Howard Chu [Tue, 13 Aug 2013 20:12:47 +0000 (13:12 -0700)]
ITS#7664 better fix
For RDONLY, don't get lockfile until we know datafile exists.
Also, don't try to create a new datafile for me_mfd if someone
deleted it after we got me_fd.
Howard Chu [Mon, 12 Aug 2013 00:15:03 +0000 (17:15 -0700)]
Fix obscure MDB_MULTIPLE bug
If a key has a single existing value, and then a put (MDB_MULTIPLE)
is done where the first of the multiple values matches the existing
value, the put would return SUCCESS without writing any of the
values. Fixed to loop to the next value as intended.
mdb_cursorpages_mark: Mark current txn and no more.
Ignore parent txn cursors since it is the current txn's dirty_list
which will be flushed. But check the current txn also when clearing,
since cursors can have pages which are dirty in a parent.
Check !mc_xcursor instead of !MDB_DUPSORT. Equivalent for valid
data, but a bit safer if the sub-DB flags are corrupt.
Pid locking needs a different lockfile-version: MDB_env's with and
without pid locking must not coexist, they can sabotage each other.
Store MDB_LOCK_FORMAT = (version | "use locking" flag) instead.
Treat unexpected errors as "don't know". Invert Pidcheck return
value, so nonzero including error codes = "the process may exist".
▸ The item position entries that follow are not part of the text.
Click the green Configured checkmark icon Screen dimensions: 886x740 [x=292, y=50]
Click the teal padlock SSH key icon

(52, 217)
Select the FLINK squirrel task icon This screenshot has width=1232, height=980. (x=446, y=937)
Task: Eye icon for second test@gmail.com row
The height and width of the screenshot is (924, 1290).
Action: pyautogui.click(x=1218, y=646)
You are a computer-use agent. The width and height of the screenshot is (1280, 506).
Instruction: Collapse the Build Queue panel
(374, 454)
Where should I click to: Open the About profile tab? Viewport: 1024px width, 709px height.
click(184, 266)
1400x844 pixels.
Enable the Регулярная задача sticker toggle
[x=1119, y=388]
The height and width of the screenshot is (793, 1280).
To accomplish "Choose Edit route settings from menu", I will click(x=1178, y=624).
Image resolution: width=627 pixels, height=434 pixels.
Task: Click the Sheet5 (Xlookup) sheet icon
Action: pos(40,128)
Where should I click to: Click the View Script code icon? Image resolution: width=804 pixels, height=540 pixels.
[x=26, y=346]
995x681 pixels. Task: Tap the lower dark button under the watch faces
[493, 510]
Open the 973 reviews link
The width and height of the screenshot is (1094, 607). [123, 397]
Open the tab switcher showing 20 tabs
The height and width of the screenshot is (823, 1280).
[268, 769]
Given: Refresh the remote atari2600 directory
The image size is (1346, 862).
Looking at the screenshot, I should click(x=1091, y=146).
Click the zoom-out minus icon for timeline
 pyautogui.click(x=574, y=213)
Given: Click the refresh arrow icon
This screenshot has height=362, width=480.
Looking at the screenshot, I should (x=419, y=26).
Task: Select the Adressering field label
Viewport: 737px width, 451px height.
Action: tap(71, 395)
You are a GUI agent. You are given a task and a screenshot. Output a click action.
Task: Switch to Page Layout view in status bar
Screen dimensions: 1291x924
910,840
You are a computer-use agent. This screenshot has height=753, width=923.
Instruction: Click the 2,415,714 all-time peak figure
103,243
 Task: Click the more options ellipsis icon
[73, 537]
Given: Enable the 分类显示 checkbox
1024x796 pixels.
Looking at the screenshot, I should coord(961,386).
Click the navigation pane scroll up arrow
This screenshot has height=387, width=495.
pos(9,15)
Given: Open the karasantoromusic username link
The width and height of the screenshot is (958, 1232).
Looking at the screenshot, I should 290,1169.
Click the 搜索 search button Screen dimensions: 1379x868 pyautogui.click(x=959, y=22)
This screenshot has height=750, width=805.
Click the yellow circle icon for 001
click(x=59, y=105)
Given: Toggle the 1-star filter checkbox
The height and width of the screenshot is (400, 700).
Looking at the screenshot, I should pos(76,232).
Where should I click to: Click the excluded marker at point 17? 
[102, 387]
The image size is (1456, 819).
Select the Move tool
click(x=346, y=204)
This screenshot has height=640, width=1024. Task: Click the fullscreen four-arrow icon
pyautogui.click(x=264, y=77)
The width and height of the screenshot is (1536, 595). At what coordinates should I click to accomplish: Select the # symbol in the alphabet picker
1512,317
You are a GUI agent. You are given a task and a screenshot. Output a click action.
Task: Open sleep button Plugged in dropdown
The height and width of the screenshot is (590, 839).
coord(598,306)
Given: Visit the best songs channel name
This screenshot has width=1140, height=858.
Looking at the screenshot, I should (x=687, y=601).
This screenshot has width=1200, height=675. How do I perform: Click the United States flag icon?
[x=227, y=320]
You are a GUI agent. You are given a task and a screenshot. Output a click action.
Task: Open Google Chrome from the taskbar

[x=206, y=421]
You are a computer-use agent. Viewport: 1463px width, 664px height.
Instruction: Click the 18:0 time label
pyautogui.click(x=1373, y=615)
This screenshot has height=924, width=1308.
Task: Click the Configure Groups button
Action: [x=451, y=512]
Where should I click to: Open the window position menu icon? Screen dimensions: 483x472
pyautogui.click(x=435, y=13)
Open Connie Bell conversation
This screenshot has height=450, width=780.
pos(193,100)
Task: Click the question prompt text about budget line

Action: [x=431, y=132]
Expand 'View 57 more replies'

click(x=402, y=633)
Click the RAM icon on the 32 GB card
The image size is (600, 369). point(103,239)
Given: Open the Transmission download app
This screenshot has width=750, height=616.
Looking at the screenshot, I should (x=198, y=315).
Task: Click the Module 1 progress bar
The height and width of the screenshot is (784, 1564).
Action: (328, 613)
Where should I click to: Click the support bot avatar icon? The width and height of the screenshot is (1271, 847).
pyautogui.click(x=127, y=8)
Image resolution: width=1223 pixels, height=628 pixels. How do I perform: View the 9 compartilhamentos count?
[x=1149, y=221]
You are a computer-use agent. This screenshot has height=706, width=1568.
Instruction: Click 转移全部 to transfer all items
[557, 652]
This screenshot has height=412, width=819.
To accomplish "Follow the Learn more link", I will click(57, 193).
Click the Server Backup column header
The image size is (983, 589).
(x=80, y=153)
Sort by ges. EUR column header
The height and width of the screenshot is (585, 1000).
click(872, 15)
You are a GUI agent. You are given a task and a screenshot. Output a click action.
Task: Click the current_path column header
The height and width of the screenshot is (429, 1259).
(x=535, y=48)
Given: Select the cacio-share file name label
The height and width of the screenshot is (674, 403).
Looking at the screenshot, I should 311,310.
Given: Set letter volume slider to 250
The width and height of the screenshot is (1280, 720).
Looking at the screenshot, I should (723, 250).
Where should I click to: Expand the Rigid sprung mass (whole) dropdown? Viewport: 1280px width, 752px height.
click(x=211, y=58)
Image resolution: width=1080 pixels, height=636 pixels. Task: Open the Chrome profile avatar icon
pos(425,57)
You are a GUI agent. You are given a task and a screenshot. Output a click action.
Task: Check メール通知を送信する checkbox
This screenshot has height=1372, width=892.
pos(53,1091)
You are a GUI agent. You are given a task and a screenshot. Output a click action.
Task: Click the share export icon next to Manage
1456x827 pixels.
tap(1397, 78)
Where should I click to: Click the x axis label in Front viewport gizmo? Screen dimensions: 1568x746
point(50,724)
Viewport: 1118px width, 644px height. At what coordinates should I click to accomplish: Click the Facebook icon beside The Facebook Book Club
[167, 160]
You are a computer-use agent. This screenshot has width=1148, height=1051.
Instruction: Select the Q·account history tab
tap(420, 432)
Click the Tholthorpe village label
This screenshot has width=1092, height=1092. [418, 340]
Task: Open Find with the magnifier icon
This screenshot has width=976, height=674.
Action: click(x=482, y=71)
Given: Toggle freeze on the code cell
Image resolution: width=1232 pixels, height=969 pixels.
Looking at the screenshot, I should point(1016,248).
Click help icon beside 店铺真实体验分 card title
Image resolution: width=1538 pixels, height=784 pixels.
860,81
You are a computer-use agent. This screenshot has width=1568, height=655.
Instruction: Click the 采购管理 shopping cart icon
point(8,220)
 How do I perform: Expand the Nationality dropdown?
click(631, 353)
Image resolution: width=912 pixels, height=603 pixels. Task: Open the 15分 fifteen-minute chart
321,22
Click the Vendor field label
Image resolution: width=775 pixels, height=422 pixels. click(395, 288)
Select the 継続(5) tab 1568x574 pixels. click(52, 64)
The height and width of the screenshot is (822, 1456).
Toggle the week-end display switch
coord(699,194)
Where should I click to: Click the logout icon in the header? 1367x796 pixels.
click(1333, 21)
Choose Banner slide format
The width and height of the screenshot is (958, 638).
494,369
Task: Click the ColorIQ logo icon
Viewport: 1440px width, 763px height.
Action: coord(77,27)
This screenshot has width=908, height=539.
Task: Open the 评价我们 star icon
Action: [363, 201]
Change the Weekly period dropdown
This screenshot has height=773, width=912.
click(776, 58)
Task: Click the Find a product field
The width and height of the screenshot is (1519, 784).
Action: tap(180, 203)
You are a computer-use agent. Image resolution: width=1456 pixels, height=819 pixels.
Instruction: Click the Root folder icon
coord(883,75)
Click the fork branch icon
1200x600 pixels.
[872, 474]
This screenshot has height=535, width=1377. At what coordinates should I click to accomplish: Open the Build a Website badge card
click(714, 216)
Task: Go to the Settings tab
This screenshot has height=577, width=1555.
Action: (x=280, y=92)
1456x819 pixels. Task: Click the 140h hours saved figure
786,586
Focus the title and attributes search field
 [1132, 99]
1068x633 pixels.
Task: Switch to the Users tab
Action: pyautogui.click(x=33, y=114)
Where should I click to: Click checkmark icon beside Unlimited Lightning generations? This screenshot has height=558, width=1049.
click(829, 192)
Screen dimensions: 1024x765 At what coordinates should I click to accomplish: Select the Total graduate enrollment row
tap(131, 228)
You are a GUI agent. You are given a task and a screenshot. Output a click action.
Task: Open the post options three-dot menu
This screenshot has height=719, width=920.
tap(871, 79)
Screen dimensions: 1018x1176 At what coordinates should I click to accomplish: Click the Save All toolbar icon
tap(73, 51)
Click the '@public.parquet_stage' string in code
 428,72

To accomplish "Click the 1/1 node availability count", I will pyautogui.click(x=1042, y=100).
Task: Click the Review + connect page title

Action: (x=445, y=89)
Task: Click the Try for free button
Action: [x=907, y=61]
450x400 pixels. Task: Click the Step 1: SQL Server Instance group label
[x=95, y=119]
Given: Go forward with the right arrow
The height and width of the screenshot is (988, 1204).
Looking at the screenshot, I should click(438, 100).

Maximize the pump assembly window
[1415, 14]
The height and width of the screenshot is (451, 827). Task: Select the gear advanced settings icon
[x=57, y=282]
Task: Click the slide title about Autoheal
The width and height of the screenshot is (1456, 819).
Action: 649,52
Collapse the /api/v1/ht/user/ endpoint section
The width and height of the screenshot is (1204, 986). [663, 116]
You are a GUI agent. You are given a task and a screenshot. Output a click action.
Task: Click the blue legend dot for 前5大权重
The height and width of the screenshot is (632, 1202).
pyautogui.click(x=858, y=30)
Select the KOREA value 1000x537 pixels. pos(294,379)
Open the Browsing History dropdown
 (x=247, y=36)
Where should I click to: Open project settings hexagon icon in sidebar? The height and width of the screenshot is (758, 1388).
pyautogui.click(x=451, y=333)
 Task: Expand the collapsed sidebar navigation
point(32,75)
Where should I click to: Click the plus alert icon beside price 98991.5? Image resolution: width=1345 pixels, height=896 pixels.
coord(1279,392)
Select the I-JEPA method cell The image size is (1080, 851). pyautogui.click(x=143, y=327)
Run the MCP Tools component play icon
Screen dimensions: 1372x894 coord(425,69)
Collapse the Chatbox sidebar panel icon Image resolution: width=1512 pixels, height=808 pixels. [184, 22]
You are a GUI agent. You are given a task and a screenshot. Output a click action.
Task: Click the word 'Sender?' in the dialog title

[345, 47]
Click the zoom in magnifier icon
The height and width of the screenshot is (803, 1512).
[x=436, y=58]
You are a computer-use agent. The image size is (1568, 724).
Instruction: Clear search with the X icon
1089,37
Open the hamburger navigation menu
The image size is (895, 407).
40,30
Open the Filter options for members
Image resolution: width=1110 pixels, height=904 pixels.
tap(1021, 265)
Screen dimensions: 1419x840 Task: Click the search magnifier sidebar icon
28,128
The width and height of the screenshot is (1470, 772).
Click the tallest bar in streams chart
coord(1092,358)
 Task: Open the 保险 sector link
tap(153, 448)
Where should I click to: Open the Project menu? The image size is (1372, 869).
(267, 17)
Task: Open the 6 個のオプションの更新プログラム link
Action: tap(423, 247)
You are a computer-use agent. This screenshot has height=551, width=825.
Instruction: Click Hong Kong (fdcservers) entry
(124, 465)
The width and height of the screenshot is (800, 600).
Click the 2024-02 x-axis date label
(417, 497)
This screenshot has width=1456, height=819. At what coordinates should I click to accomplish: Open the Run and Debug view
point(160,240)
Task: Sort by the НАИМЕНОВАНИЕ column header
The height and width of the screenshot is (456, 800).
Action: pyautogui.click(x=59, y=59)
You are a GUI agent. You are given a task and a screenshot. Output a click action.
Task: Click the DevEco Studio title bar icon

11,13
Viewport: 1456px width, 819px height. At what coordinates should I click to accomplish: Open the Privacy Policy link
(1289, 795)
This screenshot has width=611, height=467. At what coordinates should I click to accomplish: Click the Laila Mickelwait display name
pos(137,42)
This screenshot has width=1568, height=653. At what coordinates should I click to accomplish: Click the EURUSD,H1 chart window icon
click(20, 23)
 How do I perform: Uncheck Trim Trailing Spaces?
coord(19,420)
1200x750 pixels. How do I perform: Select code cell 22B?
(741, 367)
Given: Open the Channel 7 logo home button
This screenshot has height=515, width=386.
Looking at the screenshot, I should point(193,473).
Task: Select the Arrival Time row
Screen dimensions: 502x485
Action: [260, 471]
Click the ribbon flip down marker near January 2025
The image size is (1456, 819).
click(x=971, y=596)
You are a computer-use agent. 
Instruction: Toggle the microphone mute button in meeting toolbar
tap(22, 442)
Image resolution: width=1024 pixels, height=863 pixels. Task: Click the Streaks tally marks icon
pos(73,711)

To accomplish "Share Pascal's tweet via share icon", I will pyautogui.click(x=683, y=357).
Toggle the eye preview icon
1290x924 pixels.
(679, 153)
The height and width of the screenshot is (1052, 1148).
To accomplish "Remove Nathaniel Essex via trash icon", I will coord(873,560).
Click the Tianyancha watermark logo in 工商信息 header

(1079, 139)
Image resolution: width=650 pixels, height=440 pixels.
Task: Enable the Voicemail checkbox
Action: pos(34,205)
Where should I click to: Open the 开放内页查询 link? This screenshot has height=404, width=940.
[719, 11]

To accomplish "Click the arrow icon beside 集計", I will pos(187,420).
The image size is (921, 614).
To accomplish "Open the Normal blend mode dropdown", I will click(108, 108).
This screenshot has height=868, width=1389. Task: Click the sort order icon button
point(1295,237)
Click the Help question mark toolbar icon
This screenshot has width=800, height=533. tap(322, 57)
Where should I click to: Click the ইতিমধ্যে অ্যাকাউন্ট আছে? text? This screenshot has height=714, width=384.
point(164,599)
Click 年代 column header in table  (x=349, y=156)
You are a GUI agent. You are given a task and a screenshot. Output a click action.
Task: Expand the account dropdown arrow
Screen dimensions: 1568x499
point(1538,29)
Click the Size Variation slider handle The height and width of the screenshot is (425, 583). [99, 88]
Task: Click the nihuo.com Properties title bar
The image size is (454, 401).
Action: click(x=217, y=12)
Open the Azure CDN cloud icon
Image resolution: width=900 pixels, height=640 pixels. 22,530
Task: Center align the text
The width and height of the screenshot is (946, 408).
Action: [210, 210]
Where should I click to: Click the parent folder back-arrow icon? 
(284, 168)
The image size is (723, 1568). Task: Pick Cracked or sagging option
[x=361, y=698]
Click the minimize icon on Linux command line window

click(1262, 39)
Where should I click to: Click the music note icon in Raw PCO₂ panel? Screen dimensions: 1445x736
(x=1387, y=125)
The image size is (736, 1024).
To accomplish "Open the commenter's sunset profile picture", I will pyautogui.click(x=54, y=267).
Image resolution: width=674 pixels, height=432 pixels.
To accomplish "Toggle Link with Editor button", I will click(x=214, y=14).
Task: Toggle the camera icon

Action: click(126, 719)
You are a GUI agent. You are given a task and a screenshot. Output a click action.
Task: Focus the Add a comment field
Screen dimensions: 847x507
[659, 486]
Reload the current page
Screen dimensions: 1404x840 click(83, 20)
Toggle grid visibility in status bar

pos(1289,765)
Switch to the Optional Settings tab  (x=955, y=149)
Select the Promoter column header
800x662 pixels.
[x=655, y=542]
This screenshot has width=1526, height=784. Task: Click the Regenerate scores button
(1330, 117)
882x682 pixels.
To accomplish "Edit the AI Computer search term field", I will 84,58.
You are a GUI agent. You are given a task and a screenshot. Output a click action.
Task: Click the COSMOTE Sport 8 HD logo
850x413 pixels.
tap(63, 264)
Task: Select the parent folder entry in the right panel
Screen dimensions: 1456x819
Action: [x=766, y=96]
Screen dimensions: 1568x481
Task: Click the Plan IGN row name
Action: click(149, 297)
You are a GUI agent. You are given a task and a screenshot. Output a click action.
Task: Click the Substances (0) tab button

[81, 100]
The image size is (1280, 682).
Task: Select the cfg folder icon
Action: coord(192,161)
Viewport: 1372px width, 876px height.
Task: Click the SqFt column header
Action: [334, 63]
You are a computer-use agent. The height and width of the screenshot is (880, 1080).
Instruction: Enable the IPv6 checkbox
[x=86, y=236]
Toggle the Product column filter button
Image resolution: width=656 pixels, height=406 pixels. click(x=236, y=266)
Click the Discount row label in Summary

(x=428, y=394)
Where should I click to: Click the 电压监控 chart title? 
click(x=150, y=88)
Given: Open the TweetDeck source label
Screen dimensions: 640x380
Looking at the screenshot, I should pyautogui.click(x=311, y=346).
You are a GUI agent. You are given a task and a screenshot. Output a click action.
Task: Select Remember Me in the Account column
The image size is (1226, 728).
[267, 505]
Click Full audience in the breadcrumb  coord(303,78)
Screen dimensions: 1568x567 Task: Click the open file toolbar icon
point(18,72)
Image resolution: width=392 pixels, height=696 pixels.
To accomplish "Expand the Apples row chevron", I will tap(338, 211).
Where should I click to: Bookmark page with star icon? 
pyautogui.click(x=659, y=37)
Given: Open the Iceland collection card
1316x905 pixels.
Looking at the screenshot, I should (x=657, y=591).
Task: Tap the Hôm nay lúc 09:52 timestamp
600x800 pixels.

On Windows: Catch exited but still existing processes. Handle
undefined PROCESS_QUERY_LIMITED_INFORMATION.
On Unix: don't trust F_GETLK error to leave the input alone,
the fcntl() doc seems unclear.
mdb_copy: Does not copy lockfile. Can trigger file growth.
mdb_txn_begin(): Clarify usage restrictions.
mdb_drop(): State what to do rather than what will be done, since
closing the handle could otherwise be read as happening even at failure.
Howard Chu [Sun, 14 Jul 2013 15:20:18 +0000 (08:20 -0700)]
Fix stale sub-cursor C_INIT flag
Whenever we enter cursor_set() the sub-cursor's flag must be
cleared. If the new cursor position has valid subdata it will
be initialized again, if not then the sub-cursor has nothing
to point to.
(Restructuring for upcoming mdb_page_spill work.)
mdb_freelist_save() can't just Get() the destination, since
mdb_page_spill() may have put the destination in the read-only map.
TODO: Can this new put() modify the freelist, which would break it? The
final iteration's put() can shorten the node, the rest uses MDB_CURRENT.
We could set P_KEEP on dirty freeDB leaves and ovpages, since they are
all about to be modified. But the code in this commit must stay anyway,
if mdb should support dropping a 256G DB. I.e. too big for dirty_list.
If mdb_page_touch() sees a page in txn's dirty_list, that
is the page version txn's cursors should have. Fail if
the user may be seeing and depending on another version.
Restore mc_flags and xcursors, they were tracked but not merged.
Simplify: Track parent txn's original cursors after backing them
up, instead of tracking copies and merging them back at commit.
Page leak, mdb_page_alloc(). On error, don't shorten me_pghead.
Memleak, mdb_ovpage_free(). Free page or keep it in dirty_list.
Bad MIDL, mdb_midl_need(). Fix midl[-1] (allocated size).
Catch I/O errors. Do nothing between OS call failure and ErrCode().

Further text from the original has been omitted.